I have an R
dataframe
with a column titled 'Normalized Month' for different entities.
I am trying to evaluate average of the column 'Oil_Prod' grouped by 'Normalized Month'.
Hence, the final dataframe should have just two columns; 'Normalized Month' and associated mean of oil prod for that 'Normalized Month' value.
Here is the code:
mydf2 <- mydf %>% filter(`Normalized Month` > 0)
mydf2$`Normalized Month` <- factor(mydf2$`Normalized Month`)
levels(mydf2$`Normalized Month`)
GetAvg <- mydf2 %>%
group_by(mydf2$`Normalized Month`)%>%
arrange(mydf2, desc('Normalized Month'))%>%
dplyr::summarize(Mean = mean(mydf2$Oil_Prod, na.rm=TRUE))
Instead of getting mean for each Normalized Month, I am getting a single value of mean.
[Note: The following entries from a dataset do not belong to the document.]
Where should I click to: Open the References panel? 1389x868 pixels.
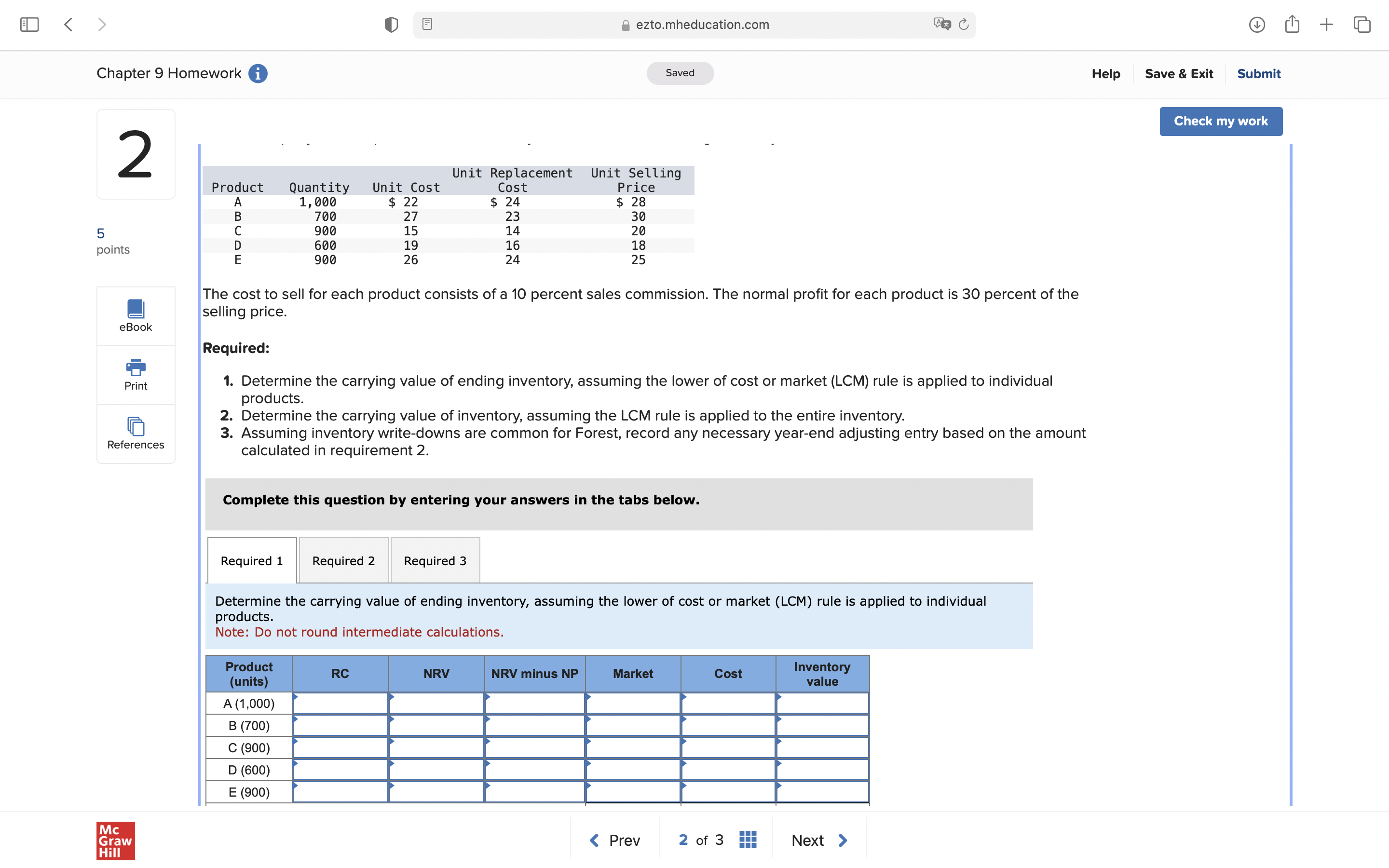click(136, 434)
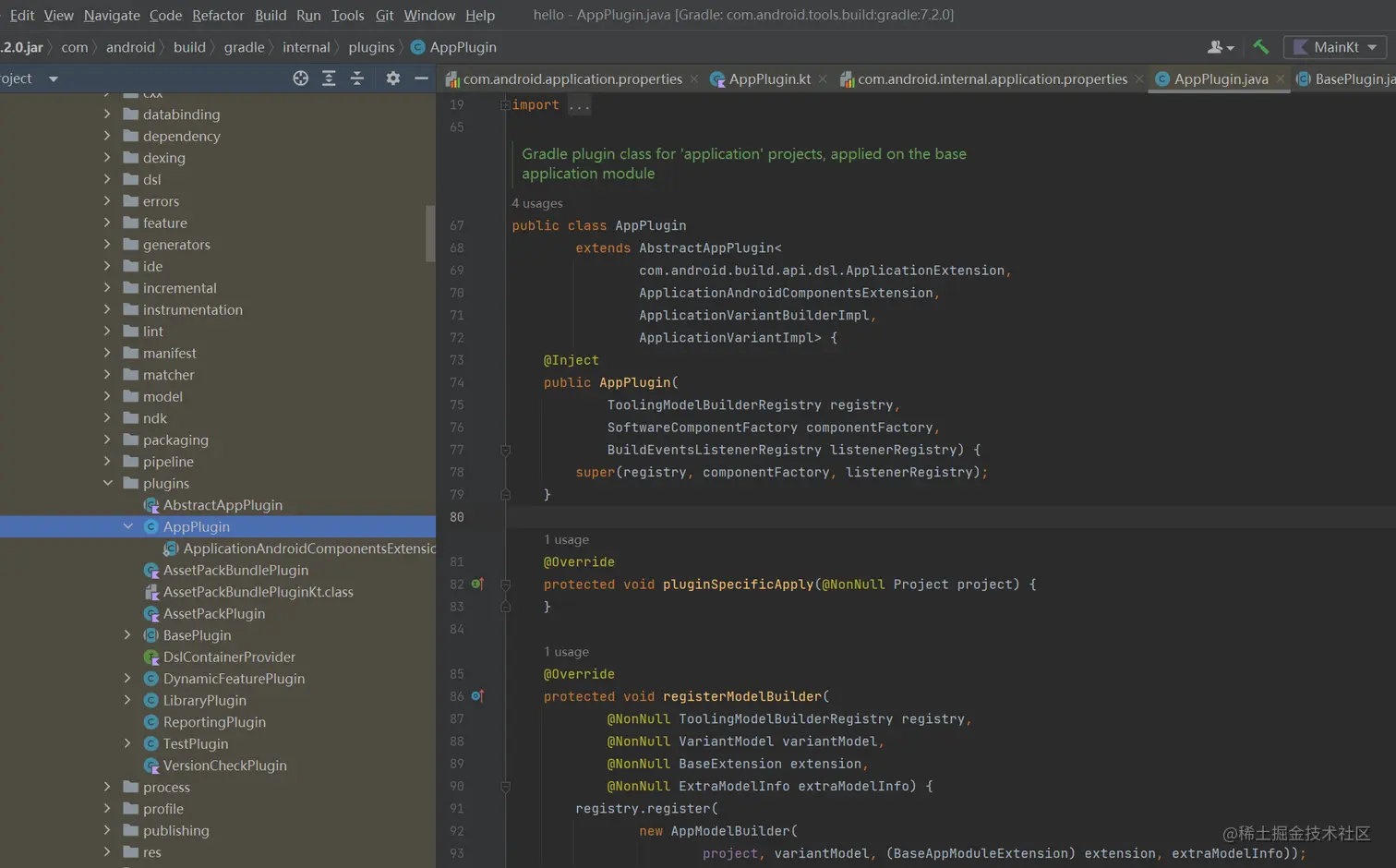Click the Expand All icon in Project panel
1396x868 pixels.
[x=329, y=78]
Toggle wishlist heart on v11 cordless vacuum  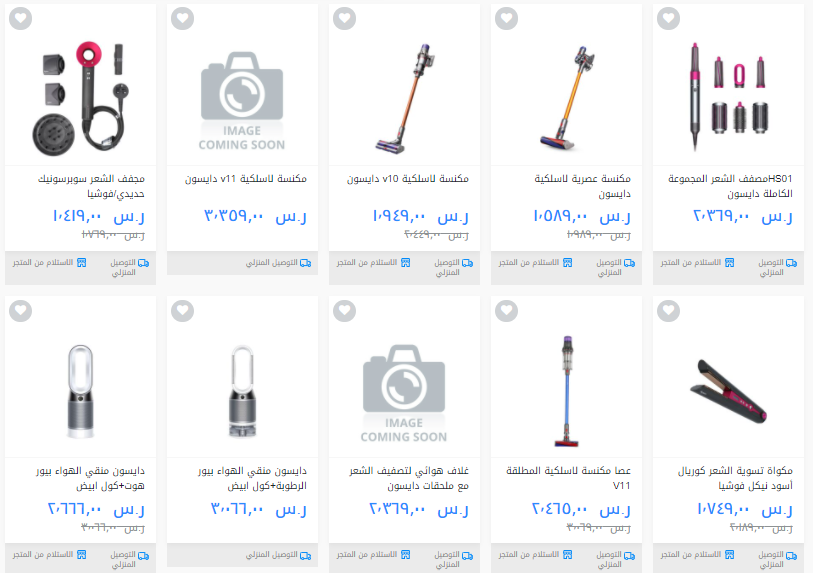pos(183,19)
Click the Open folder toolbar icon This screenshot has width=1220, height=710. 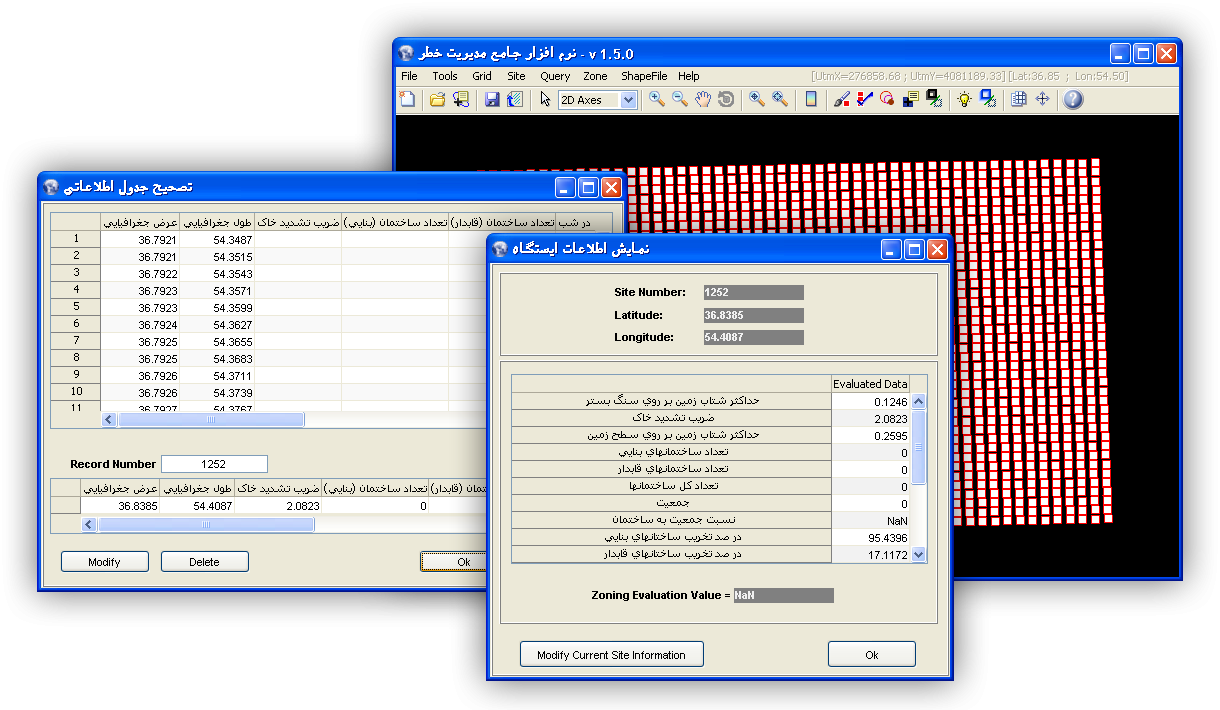point(437,99)
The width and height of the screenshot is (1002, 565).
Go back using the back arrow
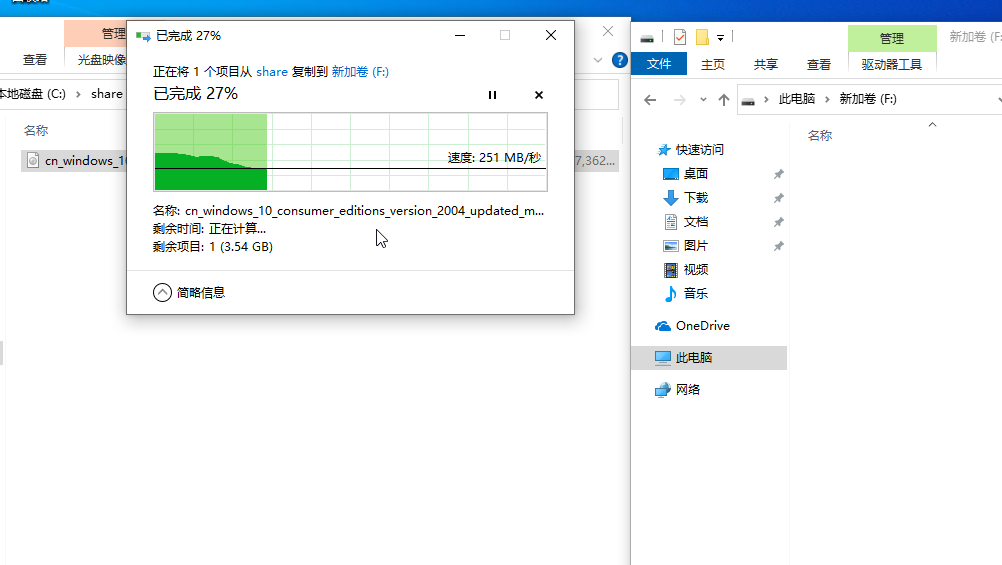(x=650, y=100)
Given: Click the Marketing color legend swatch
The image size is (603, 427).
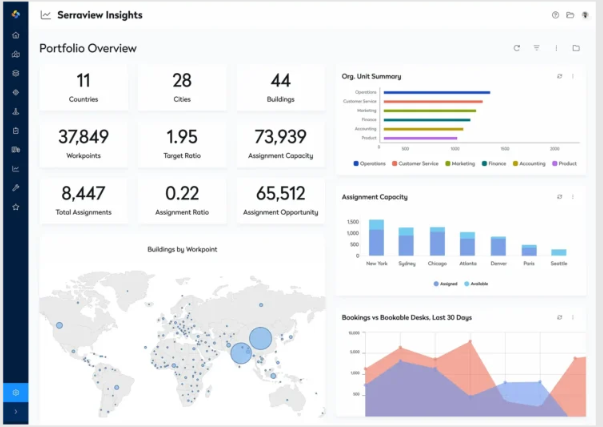Looking at the screenshot, I should pos(448,163).
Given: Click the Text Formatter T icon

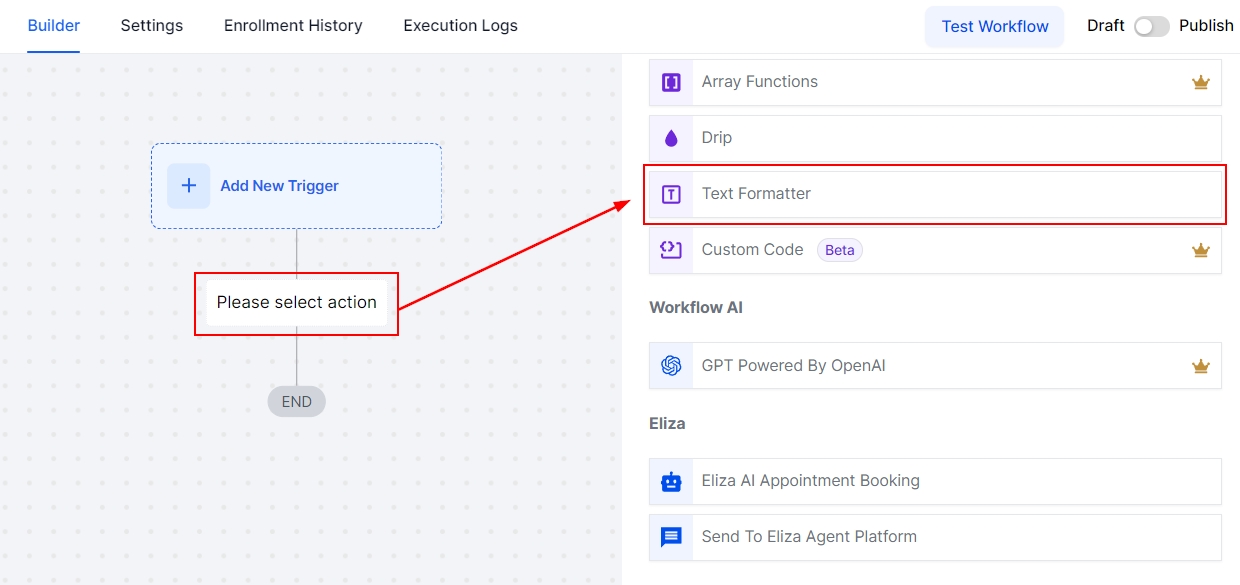Looking at the screenshot, I should 671,194.
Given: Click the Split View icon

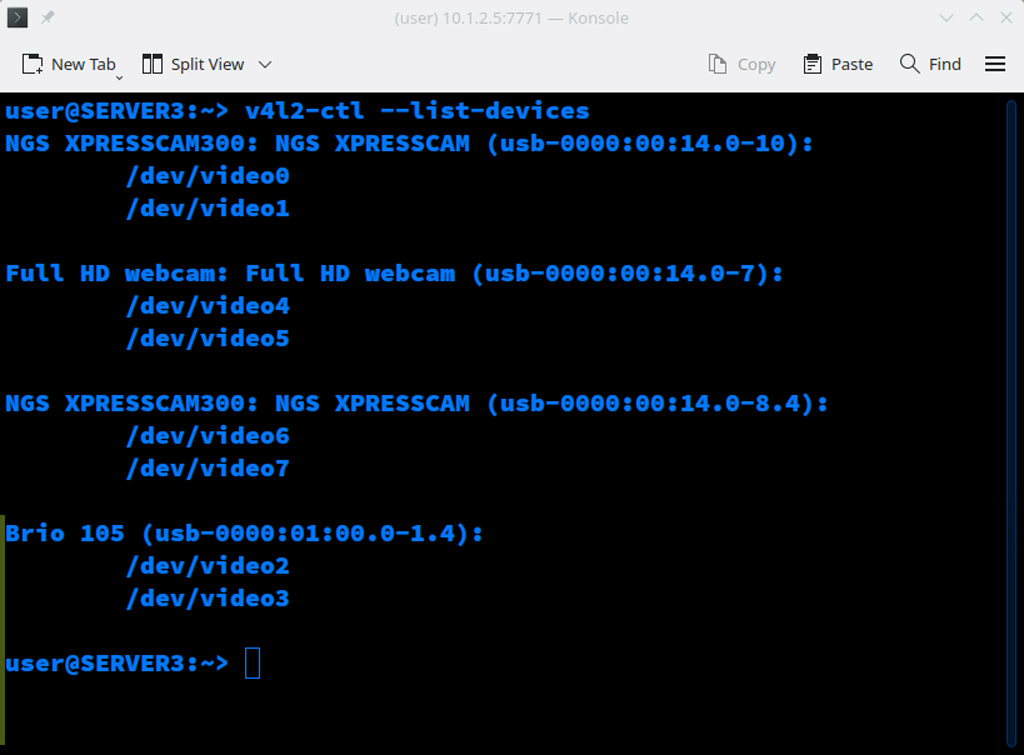Looking at the screenshot, I should click(152, 64).
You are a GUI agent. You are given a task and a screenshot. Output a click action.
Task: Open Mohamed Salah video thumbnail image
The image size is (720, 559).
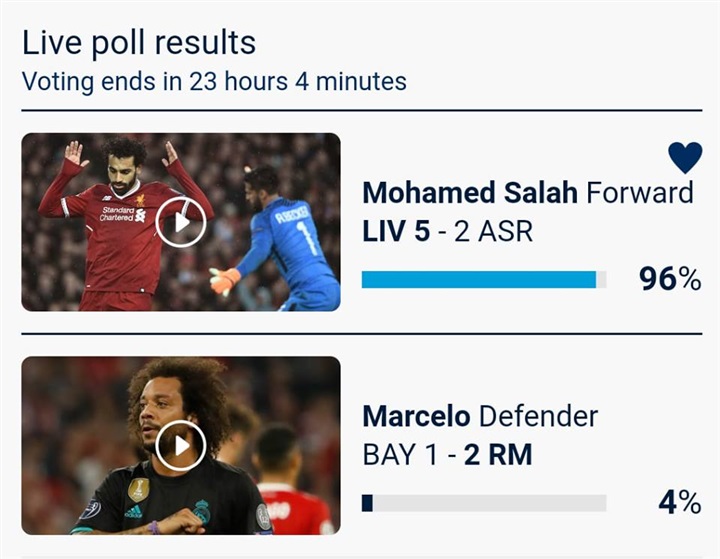pyautogui.click(x=181, y=222)
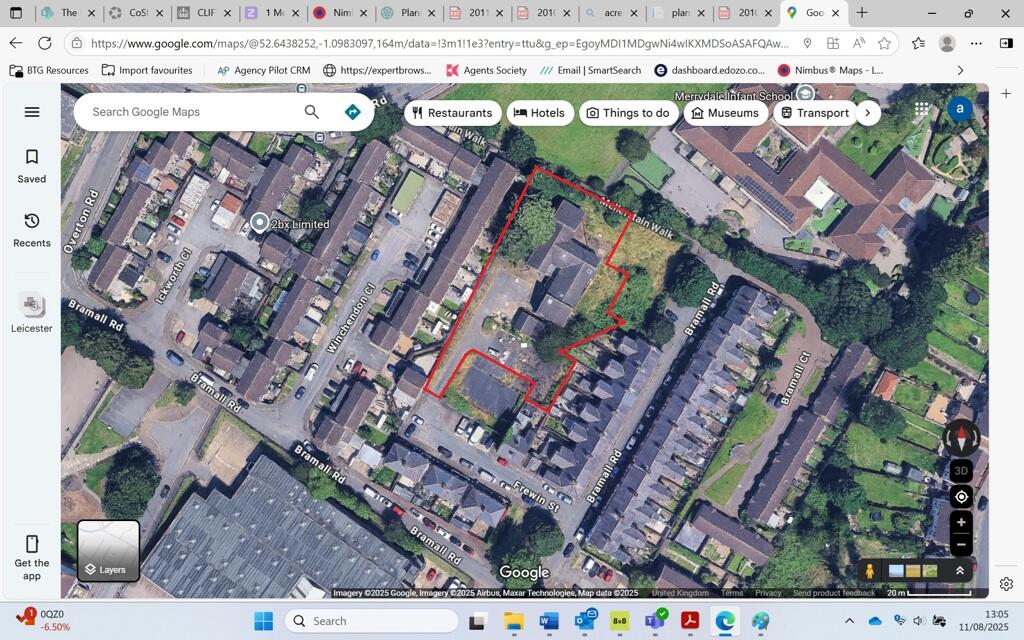The image size is (1024, 640).
Task: Show more category chips arrow
Action: click(x=868, y=113)
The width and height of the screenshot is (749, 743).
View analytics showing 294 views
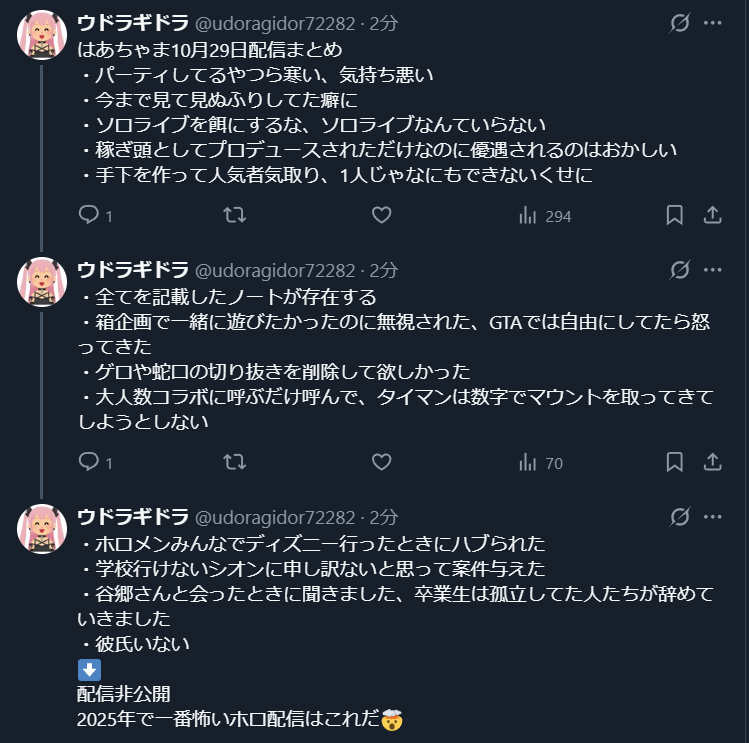click(x=544, y=216)
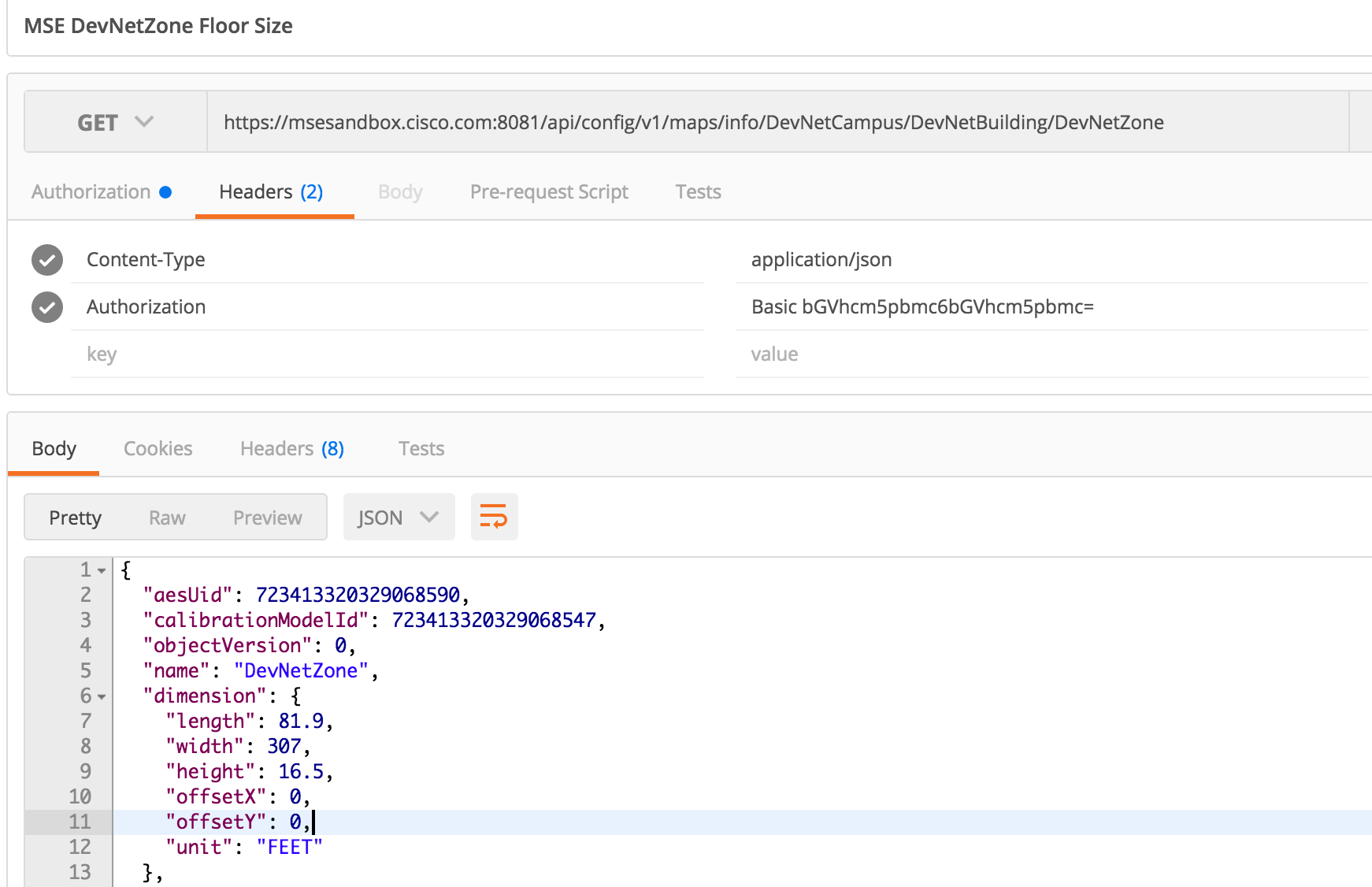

What I need is a dataframe with a below structure:
'Normalized Month' | 'Mean' |
1 value1
2 value2
3 value 3
dput
:
structure(list(Api_No14 = c("42227412150000", "42227412150000",
"42227412150000", "42227412150000", "42227412150000", "42227412040000",
"42227412040000", "42227412040000", "42227412040000", "42227412040000",
"42227412190000", "42227412190000", "42227412190000", "42227412190000",
"42227412190000", "42227412130000", "42227412130000", "42227412130000",
"42227412130000", "42227412130000"), Prod_Inj_Date = structure(c(1643587200,
1646006400, 1648684800, 1651276800, 1653955200, 1643587200, 1646006400,
1648684800, 1651276800, 1653955200, 1643587200, 1646006400, 1648684800,
1651276800, 1653955200, 1643587200, 1646006400, 1648684800, 1651276800,
1653955200), tzone = "UTC", class = c("POSIXct", "POSIXt")),
`Normalized Month` = structure(c(1L, 2L, 3L, 4L, 5L, 1L,
2L, 3L, 4L, 5L, 1L, 2L, 3L, 4L, 5L, 1L, 2L, 3L, 4L, 5L), .Label = c("1",
"2", "3", "4", "5"), class = "factor"), Oil_Prod = c(4612.588,
25118.511, 39470.742, 22936.157, 17928.723, 2997.715, 16893.884,
26115.048, 18989.759, 16545.852, 4624.317, 18241.738, 30150.569,
21997.824, 18308.631, 52.696, 9375.176, 26108.609, 16889.377,
14688.064), `CD Oil Rate` = c(148.793161290323, 897.089678571429,
1273.24974193548, 764.538566666667, 578.345903225807, 96.7004838709677,
603.353, 842.420903225806, 632.991966666667, 533.737161290323,
149.171516129032, 651.490642857143, 972.599, 733.2608, 590.601,
1.69987096774194, 334.827714285714, 842.213193548387, 562.979233333333,
473.808516129032)), row.names = c(NA, -20L), SBDFImportTypes = c(Api_No14 = "String",
Prod_Inj_Date = "DateTime", `Normalized Month` = "Integer", Oil_Prod = "Real",
`CD Oil Rate` = "Real"), class = "data.frame")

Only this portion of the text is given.